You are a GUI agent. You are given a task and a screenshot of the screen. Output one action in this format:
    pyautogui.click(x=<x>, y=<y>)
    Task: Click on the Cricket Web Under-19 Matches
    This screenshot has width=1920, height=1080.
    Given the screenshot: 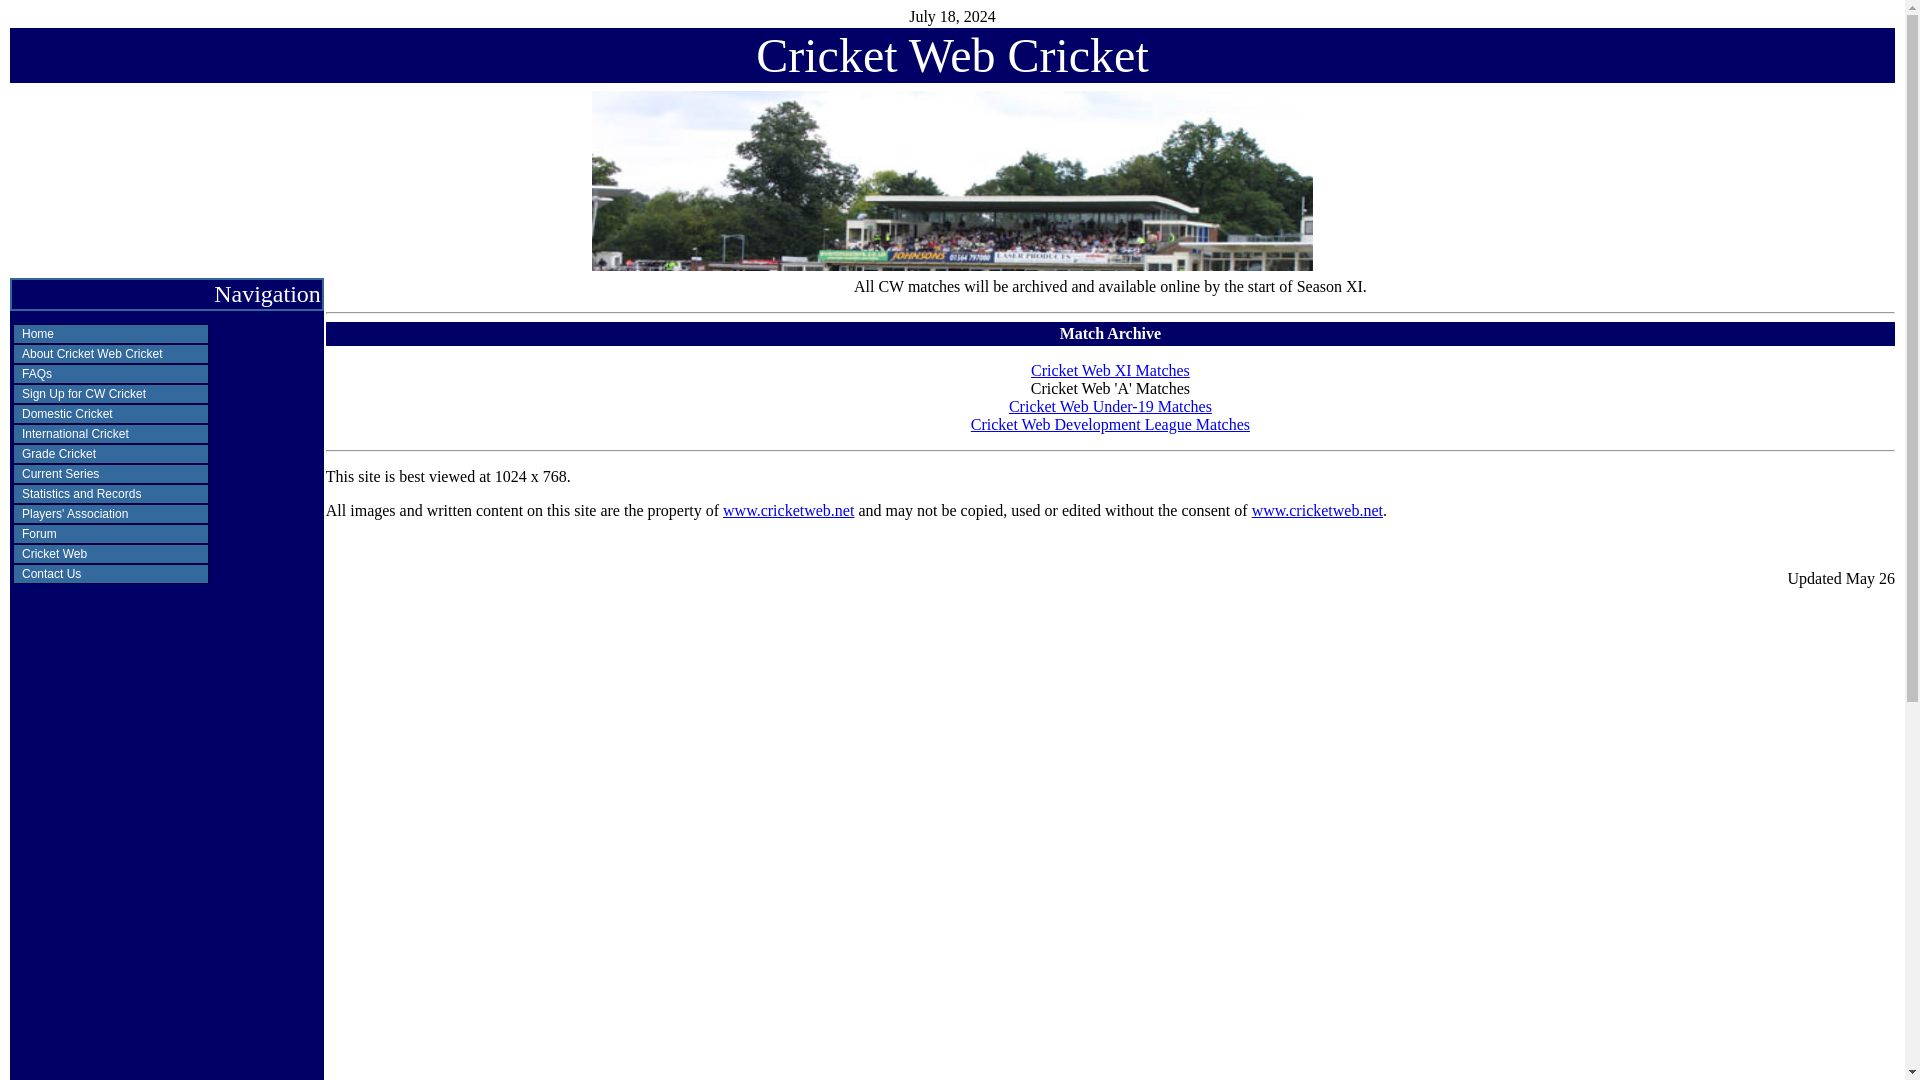 What is the action you would take?
    pyautogui.click(x=1110, y=406)
    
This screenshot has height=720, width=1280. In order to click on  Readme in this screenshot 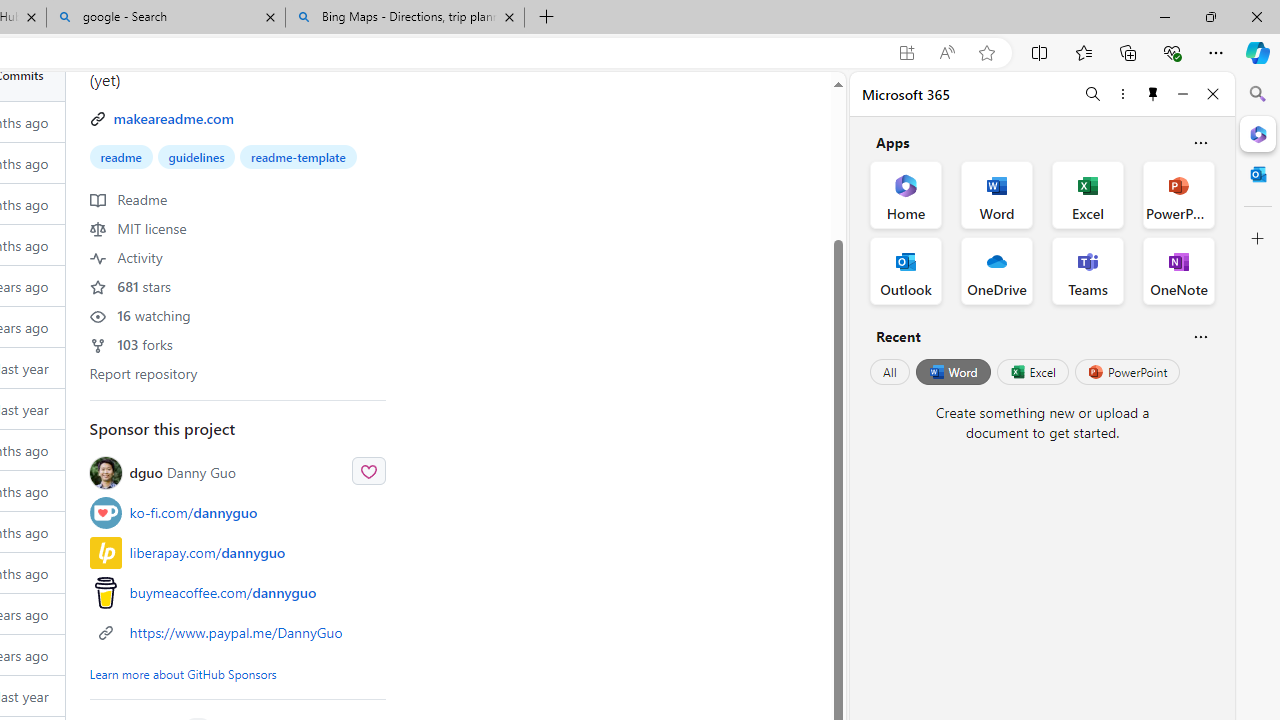, I will do `click(128, 198)`.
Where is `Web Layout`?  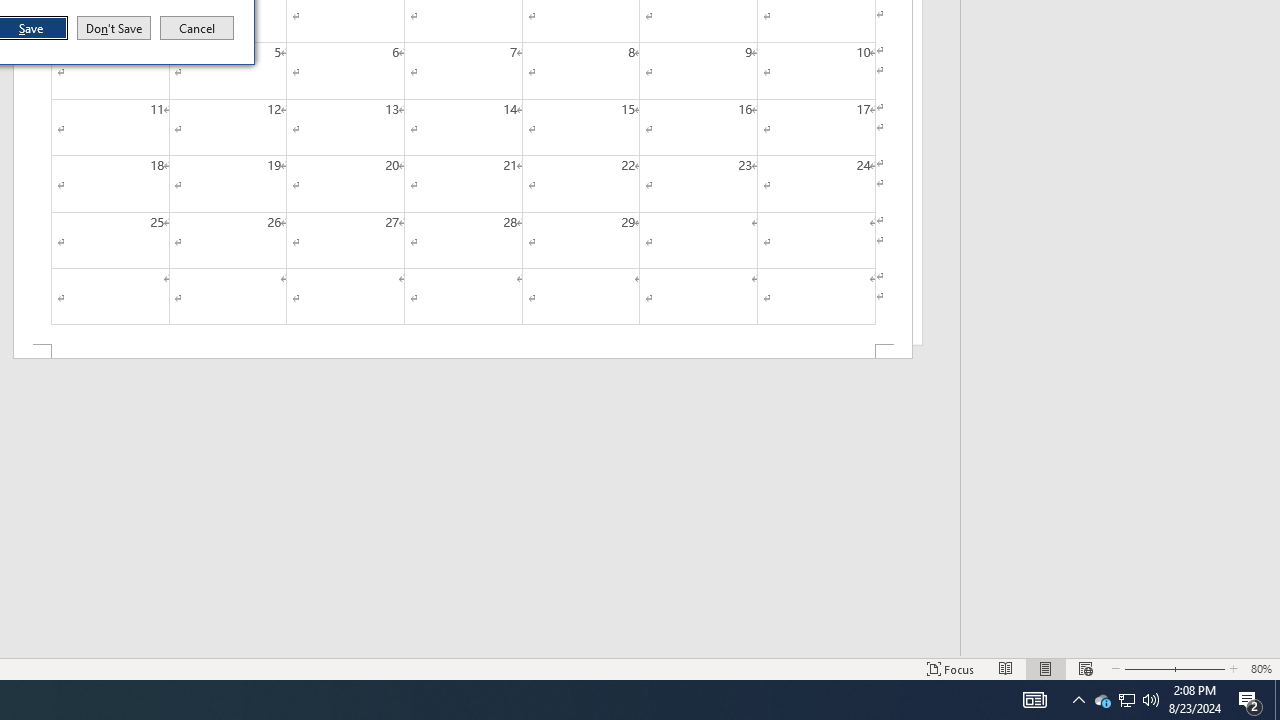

──────────────────────────────

Write down the items word for word, from their first line through the line that contains "This screenshot has width=1920, height=1080.", inclusive.

Result:
You are a GUI agent. You are given a task and a screenshot of the screen. Output one action in this format:
    pyautogui.click(x=<x>, y=<y>)
    Task: Click on the Cricket Web Under-19 Matches
    This screenshot has width=1920, height=1080.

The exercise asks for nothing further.